YO's Blog♪ 天才ミュージシャン 加納洋の問わず語り 

全盲のジャズピアニスト加納洋の
音楽、NYの暮らし、仲間、旅、福祉活動…
~☆大切なものとの出会い☆~

クビ自慢

2008-10-03 | 問わず語り
友人のリサが、仕事を2日でクビになったと落ち込んでいたので、
友人5人で励まし会をやってあげることにした。

まずは彼女の話をみんなで聞いた。
ま、クビになったのは、彼女が仕事ができないことが理由のようだ……ということが判明した。

……でも、落ち込んでいる彼女にそんなことは言えないから、
なんとかみんなで励まそうと、
集まった仲間が、自分が仕事をクビになった経験を話しだした。


みんななかなか面白い経験をしている。
ジョーは大学時代、ベーカリーのアルバイトを見つけた。
彼の仕事は、朝5時に店に行き、掃除をすることだった。
真面目な彼は、さっそく翌朝5時に店に行き、
鍵を開けて中に入ると、まだ誰も来ていない。

ボスが来る前に一人できれいに掃除を終え、気に入られようと
懸命に掃除を始めた。

すると、キッチンにパンを焼くベーキングパン(※)が、
パンを焼いたあとの焦げつきを残したまま置いてあった。
※日本人の友人に聞いたら、これは日本では「型(かた)」と呼ぶらしい。

彼は、焦げつきをゴシゴシと削り取り、ピッカピカにきれいにした。
そこへ、ボスがやってきた。
彼は自慢げに
「すっかりきれいになっているでしょう」
と言うと、
ボスがえらい剣幕で
「なんでベーキングパンの焦げを取ったんだ。こんなんじゃパンが焼けないじゃないか」

パンを焼くには、この焦げが非常に大事らしい。
彼はその場でクビになった(みんなで大笑い)。


今度は僕の番。僕は1分でクビになった話をした。

今から12年ほど前。ある音楽事務所のマネージャーから電話があり、
明日の夜、貿易センターの近くのレストランで
ハッピーアワー(夕方5時から8時まで)に演奏してほしいと言われた。

ピアノがないのでキーボードとマイク設備を持って行ってほしいとも言われ、
友人の車で運んでもらうことにした。

「どんな雰囲気の店? どんな曲を演奏すればいい?」と聞くと、
マネージャーが
「ま、適当にカクテルミュージックでもやっててくれればいいよ」と言われた。

翌日、店に行き、機材をセットし、5時から演奏を始めた。
最初の曲は、ビリー・ジョエルの「Just the way you are(素顔のままで)」。
ワンコーラス歌った時、店のマネージャーの女性が僕のところにやってきて、
「あなたの演奏はうちの店の雰囲気に合わないから、もうやめて帰っていいです」と言われた。

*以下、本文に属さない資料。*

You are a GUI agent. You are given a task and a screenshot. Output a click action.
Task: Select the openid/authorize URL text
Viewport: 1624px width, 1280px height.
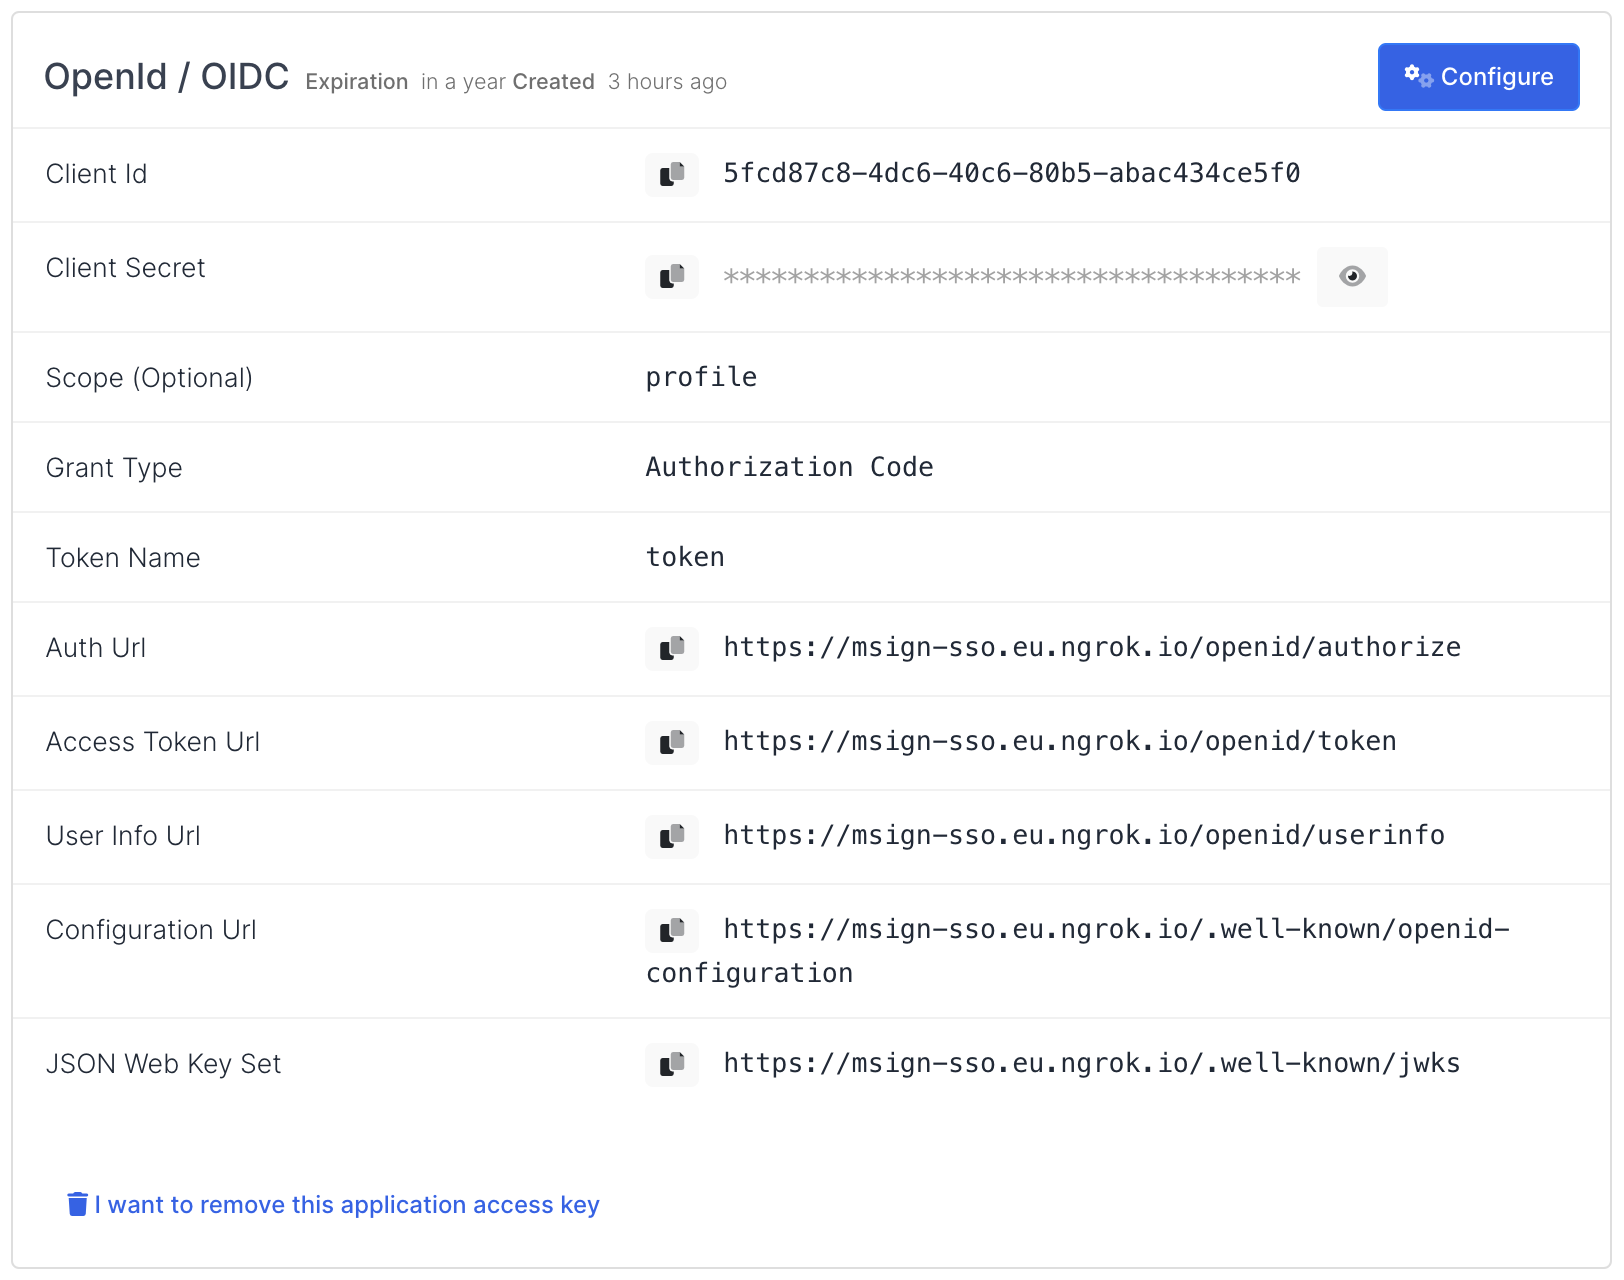click(x=1091, y=648)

僕も10代から音楽の仕事をしているけど、こんなに早くクビになったことはない。

その店は若者が多く、ハッピーアワーからみんな踊りまくるようで、
カクテルミュージックじゃ雰囲気ぶち壊しだったらしい。

当然、これは事務所のミスだから、僕はその日のギャラはもらいました。

考え方によっては1分演奏しただけで、
一晩分のギャラがもらえたので僕は得をしたのかも。
人間、たまにはクビになる経験でもしたほうが謙虚になっていいかもよ。